7. As per submissions of Ld. counsels for the aforesaid appellants, the impugned judgment is not sustainable in the eyes of law as the offence U/s 186 and U/s 353 IPC are intricately interconnected with each other and once it is held that offence U/s 186 IPC is not made out than offence u/s 353 IPC also can not go. Since prosecution has failed to prove the complaint U/s 195 Cr.P.C, so not only the offence U/s 186 IPC goes but the other camouflage Section of 353 IPC also goes. In their said contention they have placed reliance upon a judgment reported as 1996 JCC 535 (DHC). It is also added that since in this case the appellants were not arrested in the presence of complainant or any of the prosecution witnesses and as such the prosecution ought to have put the appellants to Test Identification Parade to fix their identity and more so when the appellant Gurcharan and Surender Mohan were not named in the FIR and the parentage and address of the appellant Inderjit Chhabra had not even mentioned in the complaint. The complainant even has admitted in the court during his evidence that the appellants were not known to him prior to the occurrence and as such on this sole ground the appellants are entitled to acquittal as the identification of the appellants in the court for the first time in evidence is meaningless. Further, B.D. Sahni, Municipal Magistrate has not been examined by the prosecution before the Ld. Trial Court without any explanation despite the fact that his name has been mentioned in the challan in the list of witnesses and his statement U/s 161 Cr.P.C has been recorded by the investigating officer and non examination of the said witness is certainly a serious infirmity on the part of prosecution. It is also added that all the witnesses except Pritam Singh have turned hostile in the matter.

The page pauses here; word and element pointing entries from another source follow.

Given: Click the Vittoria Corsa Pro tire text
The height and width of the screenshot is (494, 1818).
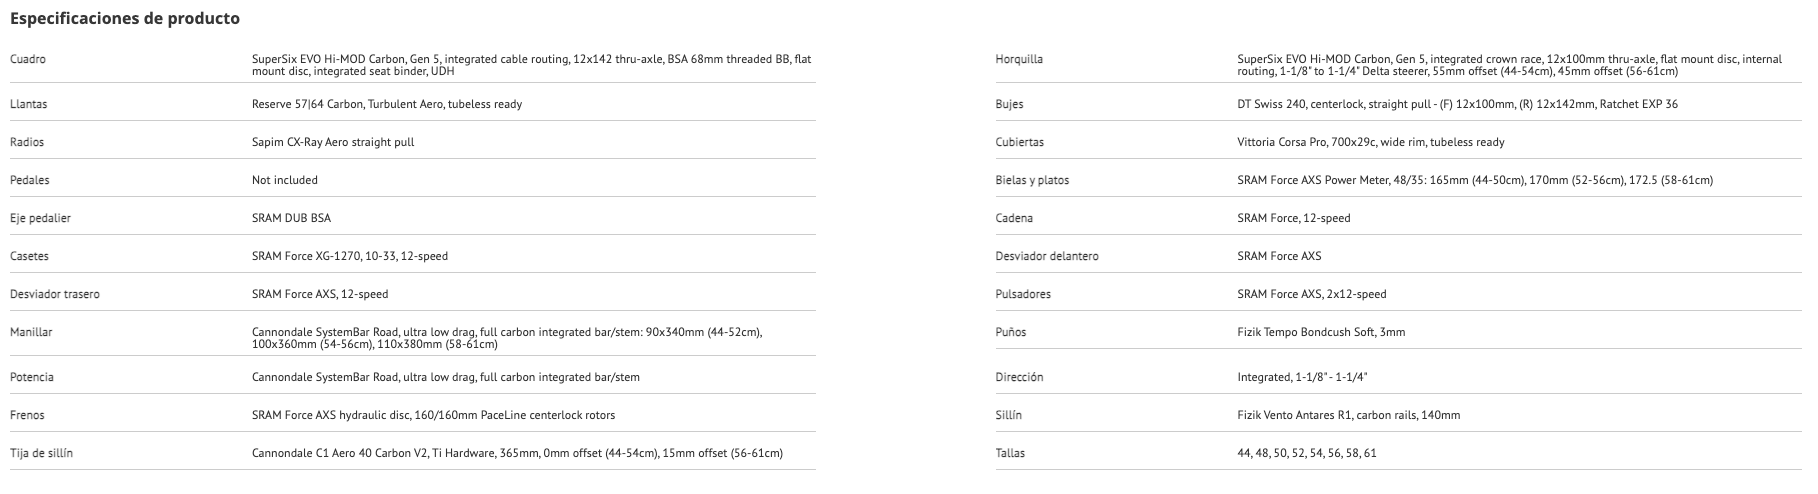Looking at the screenshot, I should pos(1370,142).
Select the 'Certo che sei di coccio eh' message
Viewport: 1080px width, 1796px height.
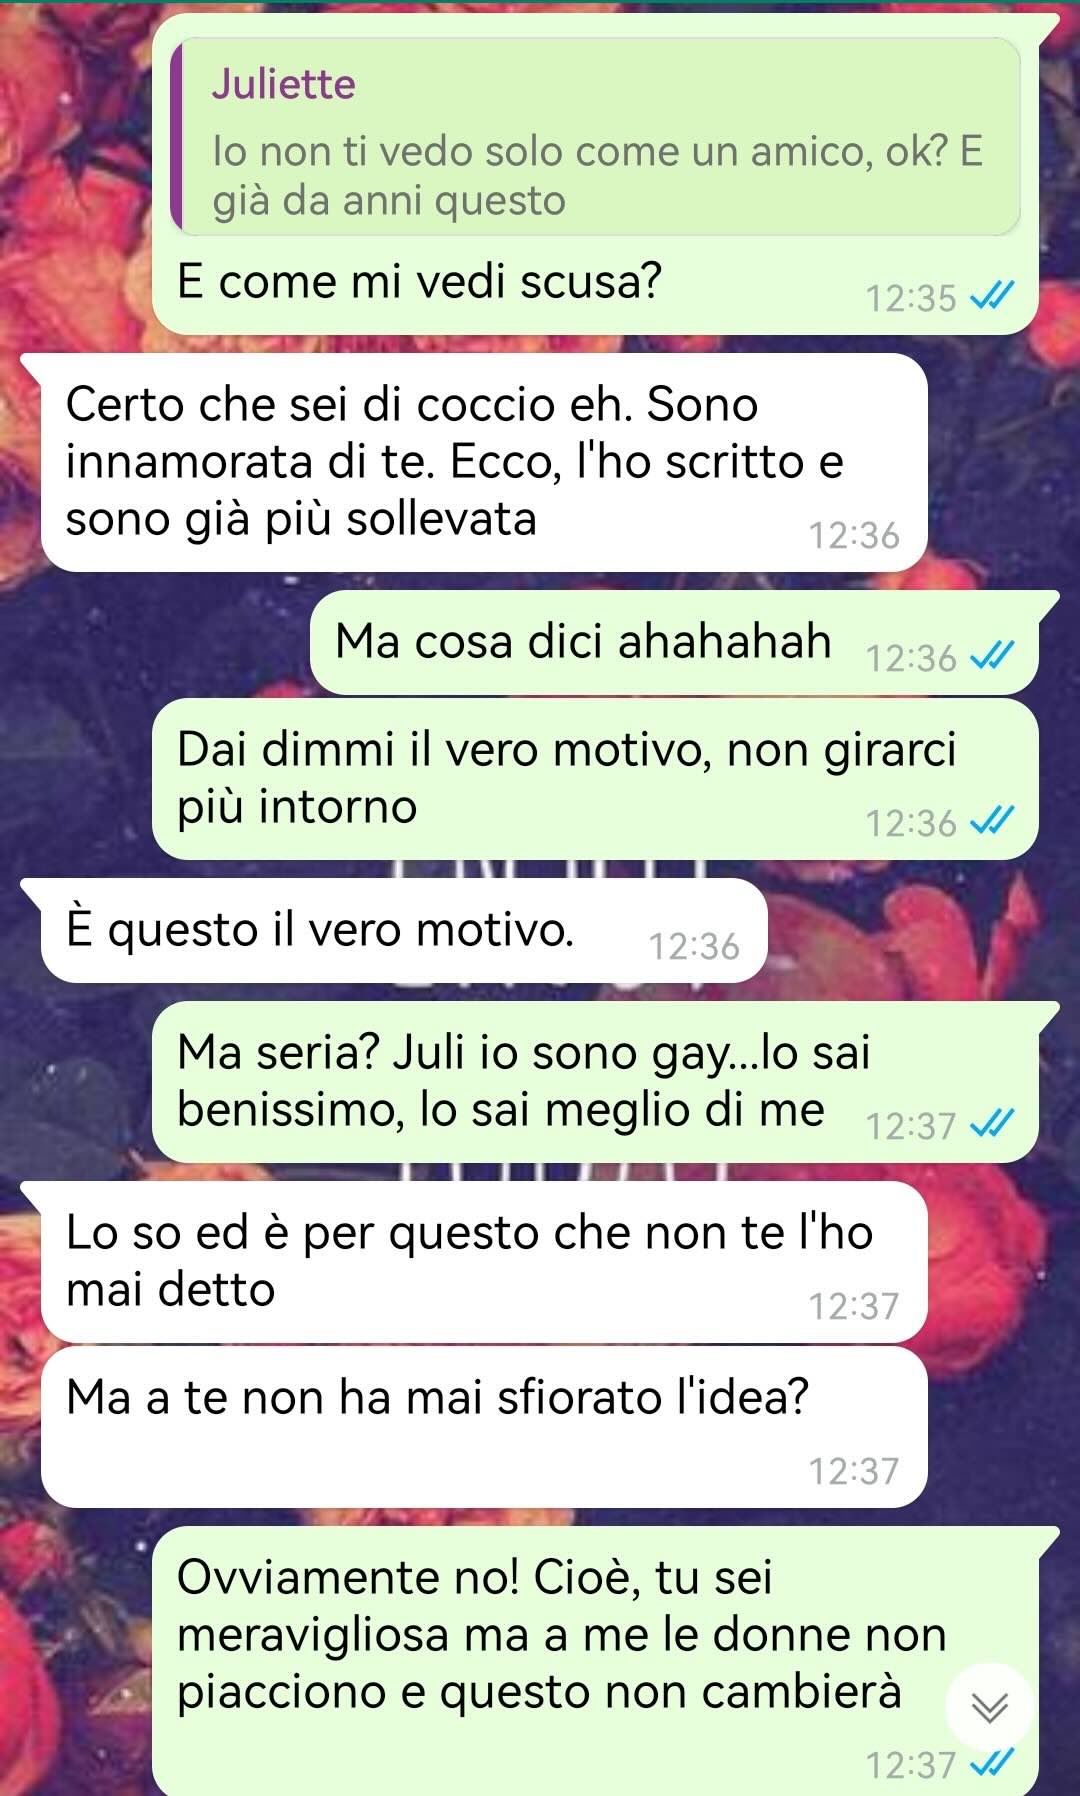coord(484,462)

Further the FIR was registered on the complaint of Pritam Singh, who allegedly suffered injuries from the incident but no injury was proved as no MLC of said Pritam Singh was prepared as the said witness was not willing to get himself medically examined. This fact itself creates a big doubt in the mind about the involvement of the applicants in the alleged incident. The testimony of Pritam Singh is also suffered from material contradictions and improvements and the said fact has totally been ignored by Ld. Trial Court.
9. After giving thoughtful consideration to the rival submissions of both the sides and perusing the relevant material, I find myself in complete agreement with the claim of Ld. Addl. PP for the State that the offences U/s 186 and 353 or 332 IPC are distinct and in the absence of a complaint U/s 195 Cr.P.C regarding the offence U/s 186 IPC, trial for offence U/s 353 or 332 IPC is not barred.
In Pankaj Aggarwal & Ors. Vs. State of Dehi & Anrs. 2001 (3) Crimes 361 (SC) their Lordships of the Supreme Court after referring to the earlier decision in Durga Charan Nayak Vs. State of Orissa AIR 1966 SC 1775 held that the offence U/s 186 and 353 or 332 IPC are distinct and in the absence of a complaint u/s 195 Cr.P.C regarding the offence U/s 186 IPC, trial for the offence U/s 353 or 332 IPC is not barred.
In AIR 1966 SC 1775 (supra), it was held that the provisions of Section 353 IPC and Section 186 IPC are distinct offences and the quality of the offence is also different.
In view of the afovesaid settled preposition of law, the position is clear that the plea as raised by Ld. counsels for the appellants that the offences U/s 186 and 353 IPC go side by side and they run together and if offence U/s 186 IPC is not made out and the complaint U/s 195 Cr. P. C is not proved, then other offence U/s 353 IPC also can not run, has no force in it and the offence U/s 353 IPC can be tried separately and as such for the Trial Court there was no bar to proceed U/s 353 IPC. However, I am fully convinced with the submissions of Ld. counsels for the appellants that since the prosecution was failed to prove its case against any of the accused persons beyond the shadow of reasonable doubts, so all the appellants deserve an order of acquittal in their favour on account of benefit of doubt.